Figure 1 Patient with congenital microtia and aural atresia
In cases of unilateral (single sided) atresia, with normal hearing on the other side, no specific early treatment is needed. If there is bilateral atresia with bilateral hearing loss, the affected child will be at significant risk for delay in speech and language development. Such children should be fitted with a bone conduction hearing aid as soon as possible.
Microtia repair (external ear) is typically performed in multiple stages by a plastic surgeon. The microtia repair is usually performed first prior to reconstructing the ear canal.
The hearing can be restored by use of the BAHA implant starting at age 5 years or surgical repair of the congenital aural atresia starting at age 5-6 years.

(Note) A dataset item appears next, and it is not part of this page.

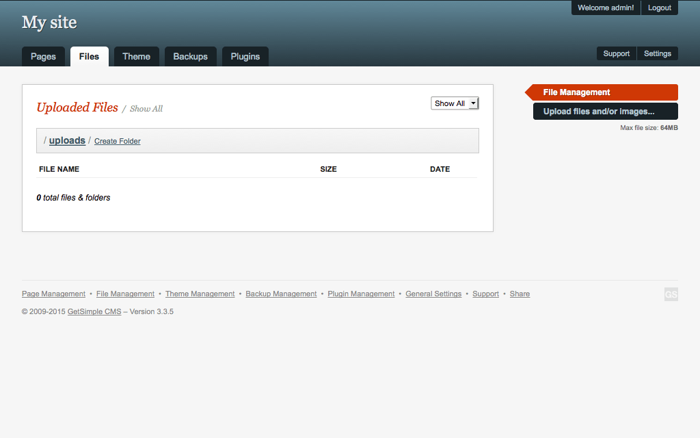Screen dimensions: 700x438
Task: Select the Files tab
Action: 89,57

A CT scan is typically performed to see if the ear canal can be corrected surgically. Hearing aids usually cannot be used since there is no ear canal.
Figure 2 BAHA and microtia repair
Congenital aural atresia repair
The aural atresia can be corrected with a surgical procedure called congenital aural atresia repair. The procedure is an outpatient surgery that takes 3 to 4 hours. It is performed under general anesthesia. The surgery is performed through an incision behind the ear.
How the Surgery Works
A new opening is created for the ear canal. This new canal is lined with a skin graft taken from the inner portion of the upper arm. A new eardrum is created using the patient’s own tissue, called fascia. Although the hearing bones (ossicles) are usually malformed, they are typically functional. In rare cases, the hearing bones are not functional and need to be reconstructed at the same time.
After Surgery Care
Antibiotic ear drops are used in the ear after surgery. Regular activities are started the next day. Patients are typically seen 2 weeks after surgery and then periodically over the next 2 to 3 months to ensure proper healing. A hearing test is obtained 2 to 3 months after surgery. These reconstructed ear canals require cleaning in the office about 1 to 2 times per year after the healing is complete.